**Supplied records**.
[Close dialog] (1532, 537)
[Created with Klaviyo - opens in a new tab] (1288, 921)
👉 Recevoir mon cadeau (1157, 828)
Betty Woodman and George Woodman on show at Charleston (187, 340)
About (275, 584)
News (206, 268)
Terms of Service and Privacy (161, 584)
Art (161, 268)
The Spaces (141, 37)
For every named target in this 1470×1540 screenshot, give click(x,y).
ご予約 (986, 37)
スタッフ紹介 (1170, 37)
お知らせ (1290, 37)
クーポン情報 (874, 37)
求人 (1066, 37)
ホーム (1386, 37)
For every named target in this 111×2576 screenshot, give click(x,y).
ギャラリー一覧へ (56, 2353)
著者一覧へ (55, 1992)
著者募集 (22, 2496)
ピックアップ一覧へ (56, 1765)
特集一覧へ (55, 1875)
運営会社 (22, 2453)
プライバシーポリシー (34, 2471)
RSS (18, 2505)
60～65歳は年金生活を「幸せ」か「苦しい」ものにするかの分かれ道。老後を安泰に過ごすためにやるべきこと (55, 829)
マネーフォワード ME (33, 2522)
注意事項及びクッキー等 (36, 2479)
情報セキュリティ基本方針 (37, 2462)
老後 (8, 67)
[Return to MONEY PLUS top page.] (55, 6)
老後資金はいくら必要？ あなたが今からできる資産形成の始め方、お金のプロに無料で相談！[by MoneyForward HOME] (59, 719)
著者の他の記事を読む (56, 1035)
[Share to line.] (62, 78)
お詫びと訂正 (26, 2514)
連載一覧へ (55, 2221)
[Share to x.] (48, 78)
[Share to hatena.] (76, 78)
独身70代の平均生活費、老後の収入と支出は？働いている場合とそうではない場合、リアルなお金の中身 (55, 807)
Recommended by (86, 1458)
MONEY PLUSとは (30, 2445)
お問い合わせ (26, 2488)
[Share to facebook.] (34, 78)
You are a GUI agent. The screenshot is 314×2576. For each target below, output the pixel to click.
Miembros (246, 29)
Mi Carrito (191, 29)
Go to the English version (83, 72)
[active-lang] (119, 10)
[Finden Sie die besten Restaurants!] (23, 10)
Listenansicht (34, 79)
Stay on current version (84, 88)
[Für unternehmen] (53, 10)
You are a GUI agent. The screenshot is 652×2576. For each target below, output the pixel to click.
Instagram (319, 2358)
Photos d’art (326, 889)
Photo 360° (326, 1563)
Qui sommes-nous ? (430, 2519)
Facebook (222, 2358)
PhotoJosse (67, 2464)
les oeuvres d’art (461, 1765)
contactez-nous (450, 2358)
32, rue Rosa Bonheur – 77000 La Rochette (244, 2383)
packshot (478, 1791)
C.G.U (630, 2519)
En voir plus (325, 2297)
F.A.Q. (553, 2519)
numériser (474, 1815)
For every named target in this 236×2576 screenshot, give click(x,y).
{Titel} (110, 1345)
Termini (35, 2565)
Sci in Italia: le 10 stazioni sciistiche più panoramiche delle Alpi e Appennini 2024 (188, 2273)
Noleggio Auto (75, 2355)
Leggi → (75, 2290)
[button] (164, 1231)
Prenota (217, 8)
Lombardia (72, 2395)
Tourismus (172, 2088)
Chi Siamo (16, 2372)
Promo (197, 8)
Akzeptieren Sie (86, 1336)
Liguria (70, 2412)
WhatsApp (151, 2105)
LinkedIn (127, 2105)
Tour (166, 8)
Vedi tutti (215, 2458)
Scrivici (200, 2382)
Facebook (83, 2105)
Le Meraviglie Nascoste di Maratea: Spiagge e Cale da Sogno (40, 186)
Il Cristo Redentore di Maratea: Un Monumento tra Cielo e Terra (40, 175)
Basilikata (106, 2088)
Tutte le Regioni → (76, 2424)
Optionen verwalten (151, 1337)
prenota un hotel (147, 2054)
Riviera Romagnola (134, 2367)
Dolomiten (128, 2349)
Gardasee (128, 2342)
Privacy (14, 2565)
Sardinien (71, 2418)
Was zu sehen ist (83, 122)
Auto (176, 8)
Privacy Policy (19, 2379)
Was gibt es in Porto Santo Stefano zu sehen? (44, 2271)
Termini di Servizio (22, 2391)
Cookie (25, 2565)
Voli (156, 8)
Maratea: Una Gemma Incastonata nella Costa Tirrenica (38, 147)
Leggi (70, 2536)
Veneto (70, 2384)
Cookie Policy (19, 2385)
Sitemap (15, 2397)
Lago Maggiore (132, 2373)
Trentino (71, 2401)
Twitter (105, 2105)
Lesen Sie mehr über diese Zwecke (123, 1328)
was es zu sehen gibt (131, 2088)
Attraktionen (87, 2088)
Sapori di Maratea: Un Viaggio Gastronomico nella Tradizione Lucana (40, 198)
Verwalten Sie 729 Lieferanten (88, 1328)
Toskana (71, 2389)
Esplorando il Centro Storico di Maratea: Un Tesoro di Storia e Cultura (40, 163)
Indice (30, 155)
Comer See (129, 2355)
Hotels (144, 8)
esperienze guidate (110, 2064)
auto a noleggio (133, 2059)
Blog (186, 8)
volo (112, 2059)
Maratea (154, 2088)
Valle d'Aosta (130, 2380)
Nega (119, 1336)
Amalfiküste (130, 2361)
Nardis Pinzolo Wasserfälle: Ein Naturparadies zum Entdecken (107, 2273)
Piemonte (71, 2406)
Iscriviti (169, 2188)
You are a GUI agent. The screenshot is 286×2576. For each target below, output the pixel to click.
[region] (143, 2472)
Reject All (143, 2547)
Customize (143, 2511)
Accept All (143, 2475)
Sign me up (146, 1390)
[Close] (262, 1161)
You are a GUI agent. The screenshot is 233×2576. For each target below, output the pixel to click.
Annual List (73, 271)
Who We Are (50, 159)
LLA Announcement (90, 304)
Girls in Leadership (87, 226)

**The problem**. The required output is the stretch of entries above from the line containing "クーポン情報 (874, 37)" through the line containing "Facebook (83, 2105)", reproduced exactly.

**Solution to the problem**.
クーポン情報 (874, 37)
求人 (1066, 37)
ホーム (1386, 37)
For every named target in this 111×2576 screenshot, give click(x,y).
ギャラリー一覧へ (56, 2353)
著者一覧へ (55, 1992)
著者募集 (22, 2496)
ピックアップ一覧へ (56, 1765)
特集一覧へ (55, 1875)
運営会社 (22, 2453)
プライバシーポリシー (34, 2471)
RSS (18, 2505)
60～65歳は年金生活を「幸せ」か「苦しい」ものにするかの分かれ道。老後を安泰に過ごすためにやるべきこと (55, 829)
マネーフォワード ME (33, 2522)
注意事項及びクッキー等 (36, 2479)
情報セキュリティ基本方針 (37, 2462)
老後 (8, 67)
[Return to MONEY PLUS top page.] (55, 6)
老後資金はいくら必要？ あなたが今からできる資産形成の始め方、お金のプロに無料で相談！[by MoneyForward HOME] (59, 719)
著者の他の記事を読む (56, 1035)
[Share to line.] (62, 78)
お詫びと訂正 (26, 2514)
連載一覧へ (55, 2221)
[Share to x.] (48, 78)
[Share to hatena.] (76, 78)
独身70代の平均生活費、老後の収入と支出は？働いている場合とそうではない場合、リアルなお金の中身 (55, 807)
Recommended by (86, 1458)
MONEY PLUSとは (30, 2445)
お問い合わせ (26, 2488)
[Share to facebook.] (34, 78)
You are a GUI agent. The screenshot is 314×2576. For each target below, output the pixel to click.
Miembros (246, 29)
Mi Carrito (191, 29)
Go to the English version (83, 72)
[active-lang] (119, 10)
[Finden Sie die besten Restaurants!] (23, 10)
Listenansicht (34, 79)
Stay on current version (84, 88)
[Für unternehmen] (53, 10)
You are a GUI agent. The screenshot is 652×2576. For each target below, output the pixel to click.
Instagram (319, 2358)
Photos d’art (326, 889)
Photo 360° (326, 1563)
Qui sommes-nous ? (430, 2519)
Facebook (222, 2358)
PhotoJosse (67, 2464)
les oeuvres d’art (461, 1765)
contactez-nous (450, 2358)
32, rue Rosa Bonheur – 77000 La Rochette (244, 2383)
packshot (478, 1791)
C.G.U (630, 2519)
En voir plus (325, 2297)
F.A.Q. (553, 2519)
numériser (474, 1815)
For every named target in this 236×2576 screenshot, give click(x,y).
{Titel} (110, 1345)
Termini (35, 2565)
Sci in Italia: le 10 stazioni sciistiche più panoramiche delle Alpi e Appennini 2024 (188, 2273)
Noleggio Auto (75, 2355)
Leggi → (75, 2290)
[button] (164, 1231)
Prenota (217, 8)
Lombardia (72, 2395)
Tourismus (172, 2088)
Chi Siamo (16, 2372)
Promo (197, 8)
Akzeptieren Sie (86, 1336)
Liguria (70, 2412)
WhatsApp (151, 2105)
LinkedIn (127, 2105)
Tour (166, 8)
Vedi tutti (215, 2458)
Scrivici (200, 2382)
Facebook (83, 2105)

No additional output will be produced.